改訂完全版 異邦の騎士

著:島田 荘司 発行元(出版): 講談社
≪あらすじ≫
失われた過去の記憶が浮かびあがり男は戦慄する。自分は本当に愛する妻子を殺したのか。やっと手にした幸せな生活にしのび寄る新たな魔の手。名探偵御手洗潔の最初の事件を描いた傑作ミステリ『異邦の騎士』に著者が精魂こめて全面加筆修整した改訂完全版。幾多の歳月を越え、いま異邦の扉が再び開かれる。
(裏表紙より抜粋)
感想は追記からどうぞ。
≪感想≫
島田荘司さんの御手洗潔シリーズの一つ。時系列的には一番最初に来るのかな?
作品としては割と初期の作品らしいが、読ませ方が巧くてリーダビリティがとにかく高い。文庫本としてはかなりの厚みになるが、それでも読むことを苦とは感じないくらいにサクサクページが進む。強いて言えば、「日記ページ」があるのだけどそこがちょっと長ったらしかったかな、とは思うが。
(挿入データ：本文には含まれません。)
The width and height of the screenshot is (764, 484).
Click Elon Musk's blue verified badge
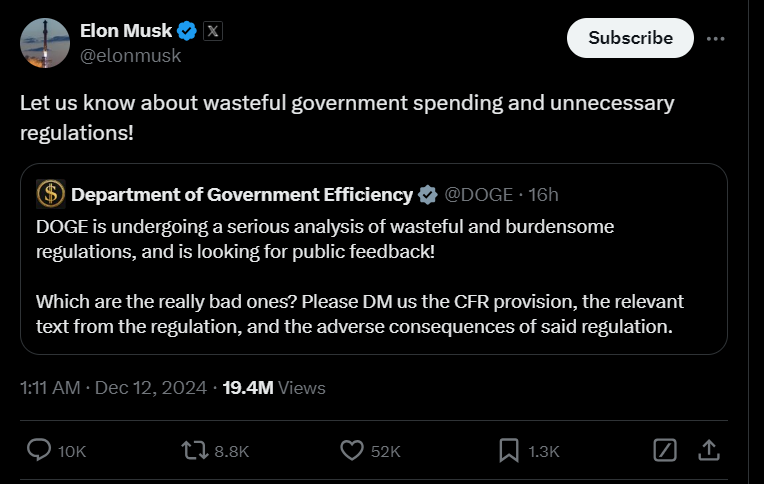click(x=187, y=31)
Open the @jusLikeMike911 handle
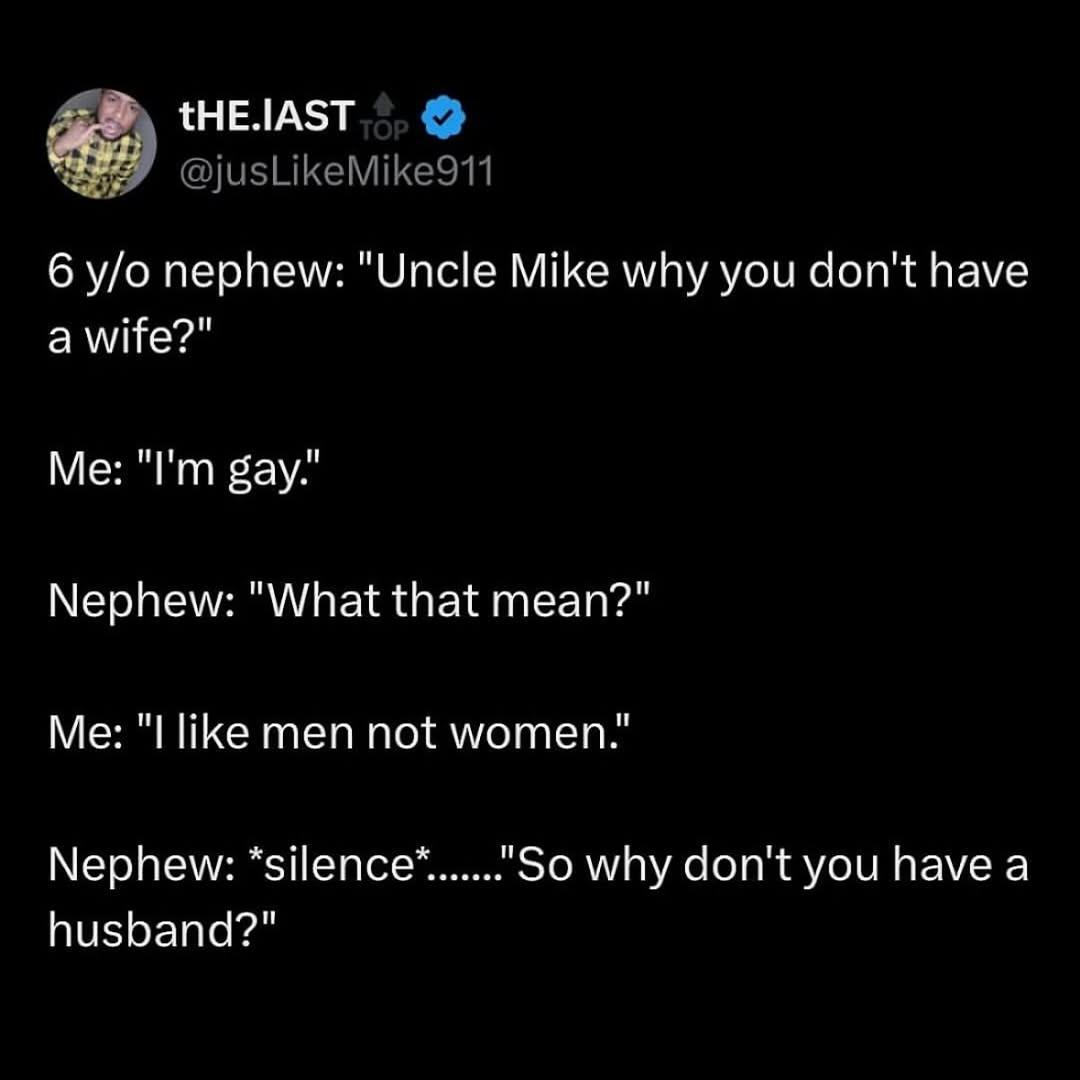1080x1080 pixels. coord(336,171)
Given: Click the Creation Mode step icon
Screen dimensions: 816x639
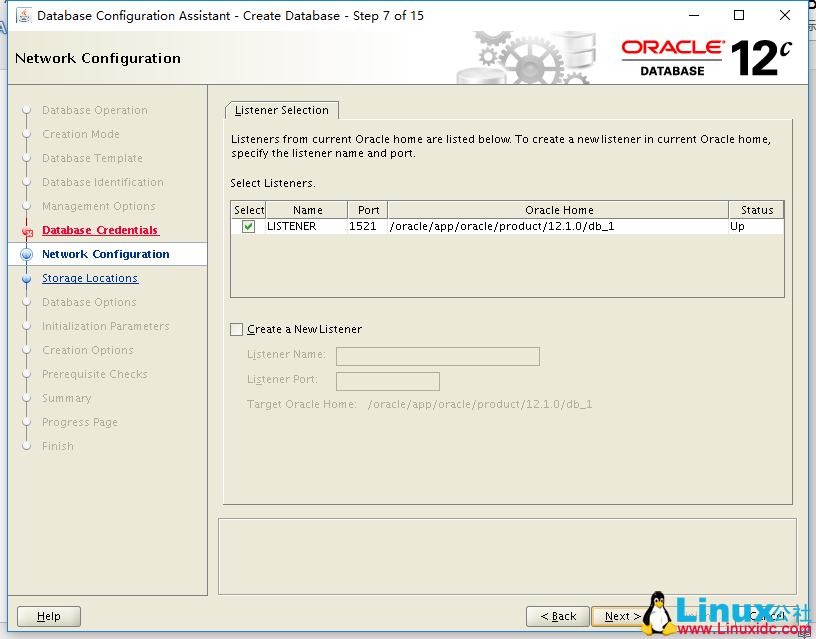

トリックとしてのアイディアも素晴らしいものだと思う。現実的に見ればかなり綱渡りなトリックではあるのだけれど、そこを上手く乗り越えているというか、結果的に乗り越えたというか。記憶喪失の青年を一人称とした物語という部分を最大限に理解し活かしたトリックでありストーリーであることは間違いない。
どちらかと言えばエンターテインメント性が強い形なので、メッセージ性みたいなものは希薄な方かも。そこを割り切ってエンターテインメントとして楽しむ方が良い。
ただまぁ、この手のトリックなのでネタバレを避けて感想を書くというのがとても難しいということか(苦笑 今も感想をどう描くべきかと悩みながらタイピングしているくらいだし。
興味深いのは、結局この作中においてのみ言えば結局殺人は未遂で、誰も殺されていない、大罪もないという点が凄いところか。ある種の日常系(まぁ記憶喪失の時点で非日常だが)。それでこのボリューム、このクオリティで描けるわけだから、島田荘司さんの凄さと言うのを、発表から30年以上経って読んでも感じることが出来た。
評価は、★★★★☆(4.5点 / 5点)。文句なし。ただキャラクターの個性など予備情報があった方が良く、そのために数作くらい御手洗潔シリーズを読んでおく必要性を感じるので、そこだけは-0.5点かな。